● What to work on: Report each line of the records where "icon" occurs.

● Raw data:
◇ ◇ ◇ ◇
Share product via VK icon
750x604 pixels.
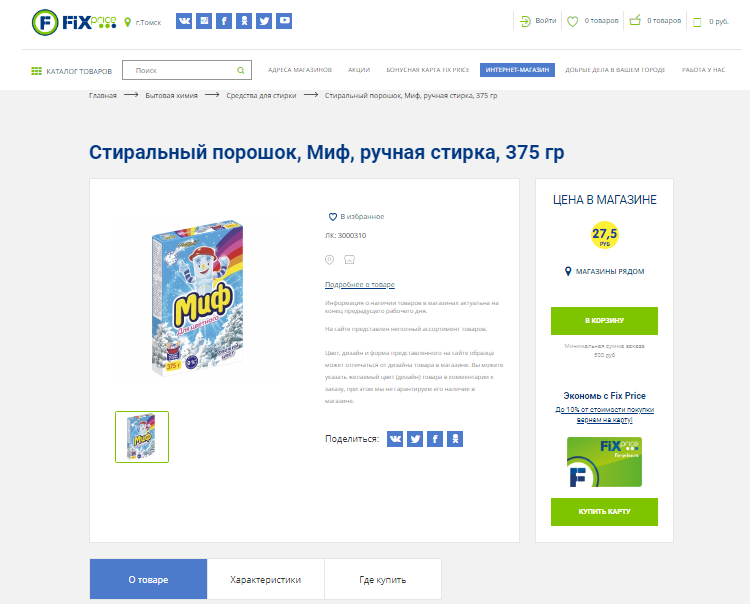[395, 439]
◇ ◇ ◇ ◇
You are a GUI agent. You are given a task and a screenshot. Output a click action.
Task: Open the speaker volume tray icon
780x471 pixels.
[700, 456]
◇ ◇ ◇ ◇
● Solution to this exercise:
Share product via VK icon
Task: Open the speaker volume tray icon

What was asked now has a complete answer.